“Why don't those two just get married and make babies?” said Arthur Stuart. “Pa said that.”
Her face stony, Peggy turned away from them. “It has to be on your terms, doesn't it, Alvin. Everything on your terms.”
“My terms?” said Alvin. “It wasn't my terms to say these things to you in front of others, though at least it's my friends and not strangers who have to hear them. I love you, Miss Larner. I love you, Margaret. I don't want you in that courtroom, I want you in my arms, in my life, in all my dreams and works for all time to come.”
Peggy clung to the bars of the jail, her face averted from the others.
Arthur Stuart walked around to the outside of the cell and looked guilelessly up into her face. “Why don't you just marry him instead of crying like that? Don't you love him? You're real pretty and he's a good-looking man. You'd have damn cute babies. Pa said that.”
“Hush, Arthur Stuart,” said Measure.
Peggy slid down until she was kneeling, and then she reached through the bars and took Arthur Stuart's hands. “I can't, Arthur Stuart,” she said. “My mother died because I loved Alvin, don't you see? Whenever I think of being with him, it just makes me feel sick and… guilty… and angry and…”
“My mama's dead too, you know,” said Arthur Stuart. “My Black mama and my White mama both. They both died to dave me from slavery. I think about that all the time, how if I'd never been born they'd both still be alive.”
Peggy shook her head. “I know you think of that, Arthur, but you mustn't. They want you to be happy.”
“I know,” said Arthur Stuart. “I ain't as smart as you, but I know that. So I do my best to be happy. I'm happy most of the time, too. Why can't you do that?”
Alvin whispered an echo to his words. “Why can't you do that, Margaret?”
Peggy raised her chin, looked around her. “What am I doing here on the floor like this?” She got to her feet. “Since you won't take my help, Alvin Smith, then I've got work to do. There's a war in the future, a war over slavery, and a million boys will die, in America and the Crown Colonies and even New England before it's done. My work is to make sure those boys don't die in vain, to make sure that when it's over the slaves are free. That's what my mother died for, to free one slave. I'm not going to pick just one, I'm going to save them all if I can.” She looked fiercely at the men who watched her, wide-eyed. “I've made my last sacrifice for Alvin Smith– he doesn't need my help anymore.”
With those words she strode to the outer door.
“I do so,” murmured Alvin, but she didn't hear him, and then she wag gone.
“If that don't beat all,” said Measure. “I ask you, Alvin, why didn't you just fall in love with a thunderstorm?
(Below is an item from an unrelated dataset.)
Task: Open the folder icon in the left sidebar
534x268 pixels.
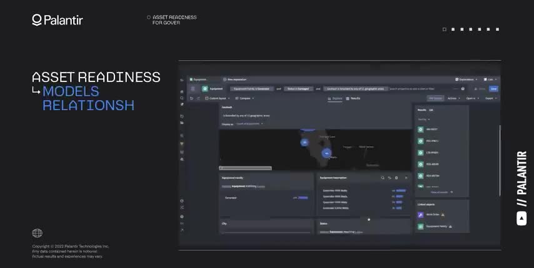Action: pyautogui.click(x=182, y=116)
Why don't you just go propose to a blizzard?”
“I already did,” said Alvin.
Verily walked to the door of the cell. “I'm going to interview Ramona tonight in case you change your mind, Alvin,” he said.
“I won't,” said Alvin.
“I'm quite sure, but other than that there's nothing else I can do.” He debated saying the next words, but decided that he might as well. What did he have to lose? Alvin was going to go to prison. And Verily's journey to America was going to turn out to have been in vain. “I must say thalt I think you and Miss Larner are a perfect match. The two of you together must have more than seventy percent of the world's entire store of stupid bullheadedness.”
It was Verily's turn to head for the outer door. Behind him as he left, he heard Alvin say to Measure and Arthur: “That's my lawyer.” He wasn't sure if Alvin spoke in pride or mockery. Either way, it only added to his despair.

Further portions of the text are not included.